The Interview
: Chapter 29

“Your father would be turning in his grave!” Polly exclaims, passing Whit another bottle of French red for him to open.

Just when I think my cheeks have begun to return to their natural color, Polly’s expression sets me off again. My sides hurt from laughing, and if I were wearing mascara, I’d look like a panda right about now. This family is hilarious and irreverent and silly and just so darned lovely! And oh, man. The thing that Heather said about me being tongued? I don’t know which of us was most embarrassed.
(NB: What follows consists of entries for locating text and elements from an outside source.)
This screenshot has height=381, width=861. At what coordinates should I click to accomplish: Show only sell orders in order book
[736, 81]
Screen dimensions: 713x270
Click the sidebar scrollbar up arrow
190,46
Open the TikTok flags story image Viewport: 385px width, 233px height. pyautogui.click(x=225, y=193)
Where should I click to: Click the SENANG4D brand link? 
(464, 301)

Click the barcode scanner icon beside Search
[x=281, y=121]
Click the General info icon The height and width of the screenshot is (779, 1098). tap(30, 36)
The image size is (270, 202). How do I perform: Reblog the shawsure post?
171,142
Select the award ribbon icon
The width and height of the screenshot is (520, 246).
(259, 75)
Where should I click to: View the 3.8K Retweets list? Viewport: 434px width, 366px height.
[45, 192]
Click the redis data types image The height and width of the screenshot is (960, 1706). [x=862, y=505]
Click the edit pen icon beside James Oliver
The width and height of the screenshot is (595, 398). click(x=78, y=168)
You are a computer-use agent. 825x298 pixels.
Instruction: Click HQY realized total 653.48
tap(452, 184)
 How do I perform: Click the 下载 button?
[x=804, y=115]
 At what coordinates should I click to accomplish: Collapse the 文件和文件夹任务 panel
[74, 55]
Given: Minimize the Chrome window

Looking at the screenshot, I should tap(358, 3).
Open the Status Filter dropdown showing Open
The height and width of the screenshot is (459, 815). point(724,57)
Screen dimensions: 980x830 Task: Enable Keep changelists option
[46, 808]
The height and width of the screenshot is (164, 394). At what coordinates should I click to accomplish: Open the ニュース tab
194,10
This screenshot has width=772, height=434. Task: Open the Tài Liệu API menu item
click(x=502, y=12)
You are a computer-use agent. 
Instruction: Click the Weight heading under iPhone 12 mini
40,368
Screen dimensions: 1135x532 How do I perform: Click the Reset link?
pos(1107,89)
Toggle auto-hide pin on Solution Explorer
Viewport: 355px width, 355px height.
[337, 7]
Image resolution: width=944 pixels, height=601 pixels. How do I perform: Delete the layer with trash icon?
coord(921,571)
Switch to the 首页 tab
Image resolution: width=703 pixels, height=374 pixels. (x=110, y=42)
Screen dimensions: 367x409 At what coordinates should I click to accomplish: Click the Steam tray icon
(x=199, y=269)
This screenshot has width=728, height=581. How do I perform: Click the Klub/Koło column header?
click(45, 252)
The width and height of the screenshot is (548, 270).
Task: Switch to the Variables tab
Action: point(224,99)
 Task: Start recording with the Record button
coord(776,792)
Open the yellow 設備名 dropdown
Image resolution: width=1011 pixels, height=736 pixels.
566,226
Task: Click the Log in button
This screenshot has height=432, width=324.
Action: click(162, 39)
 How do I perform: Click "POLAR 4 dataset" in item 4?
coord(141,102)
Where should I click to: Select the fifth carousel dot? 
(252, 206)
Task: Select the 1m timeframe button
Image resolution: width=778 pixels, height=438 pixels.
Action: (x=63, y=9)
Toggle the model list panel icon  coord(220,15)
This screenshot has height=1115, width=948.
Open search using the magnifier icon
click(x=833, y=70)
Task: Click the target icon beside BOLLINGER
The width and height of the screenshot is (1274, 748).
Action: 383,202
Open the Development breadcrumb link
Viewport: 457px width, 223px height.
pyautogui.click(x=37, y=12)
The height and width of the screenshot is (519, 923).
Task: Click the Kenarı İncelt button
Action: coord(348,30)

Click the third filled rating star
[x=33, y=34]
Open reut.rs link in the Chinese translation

She totally didn’t mean it that way, not that it stopped everyone else from rolling around laughing.

“Given Dad was cremated, do you reckon that would make him a snow globe,” Brin asks, glancing across the table to El.

“Whatever will Mimi think of us!” Polly says, throwing up her hands. Not just for theatrics, because she also throws a little beef Ambrosius’s way.

“No table scraps,” Heather complains.

“Darling, I can’t give one without the other,” she retorts as she slips Elvis a little beef under the table.

“Elvis likes to sit next to the weakest link,” Heather says, leaning into me. She’s no longer dressed as Tinker Bell but in black pants and a chambray shirt, her red hair tumbling about her shoulders. She runs the children’s side of a large event company that caters mainly to the offspring of the rich’s party needs. These days, she only dresses up as Tinker Bell, a pirate, or a Disney princess when there are staff shortages, she explained. She’s still hanging out for Jesus. “Wherever we go, I watch the four-legged fiend, weighing up who is most likely to be taken in by his puppy dog eyes.”

“Rheumy, more like,” Whit mutters from across the table. Despite my request that he not sit next to me or across from me, there he is! Polly sits at the head of the table to my left, and Whit is seated to her other side. “Though, with Elvis, it’s probably more like who can I hypnotize with his halitosis.”

“You leave my baby alone!”

“I thought I was your baby?” Archer says, popping a roast potato into his mouth.

“No, you’re my husbot,” she says reasonably.

“That’s not what you called me last night.”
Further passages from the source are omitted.